Contaminant involvement in the pathophysiology of obesity is widely recognized. It has been shown that low dose and chronic exposure to endocrine disruptor compounds (EDCs) potentiated diet-induced obesity. High and acute exposure to 2,3,7,8-tetrachlorodibenzo-p-dioxin (TCDD), a persistent organic pollutant (POP) and an EDC with anti-estrogenic property, causes wasting syndrome. However at lower doses, the TCDD metabolic effects remain poorly understood. We investigated the obesogenic effect during chronic exposure of TCDD at 1 mu g/kg body weight (bw)/week in adult C57BL/6J mice fed with a high fat diet (HFD) and exposed from 10 to 42 weeks old to TCDD or equal volume of vehicle by intragastric gavage. Under these conditions, TCDD was obesogenic in adult mice (7% in males and 8% in females), which was linked to fat mass. A sex effect was observed in the fat mass distribution in adipose tissue and in the hepatic triglyceride content evolution.
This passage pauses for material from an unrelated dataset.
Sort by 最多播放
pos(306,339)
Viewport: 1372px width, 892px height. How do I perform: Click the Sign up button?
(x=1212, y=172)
In visceral fat pad weight, we observed a decrease (11%) in males and an increase (14%) in females. The hepatic triglyceride content increase (41%) in females only. TCDD failed to induce any change in plasma parameters regarding glucose and lipid homeostasis. Messenger ribonucleic acid (mRNA) levels involved in adipose tissue and hepatic metabolism, inflammation, xenobiotic metabolism and endocrine disruption were differently regulated between males and females. In conclusion, these results provide new evidence that dioxin, a POP and EDC can be obesogenic for adult mice with multi-organ effects.

DOI10.1016/j.tox.2017.07.017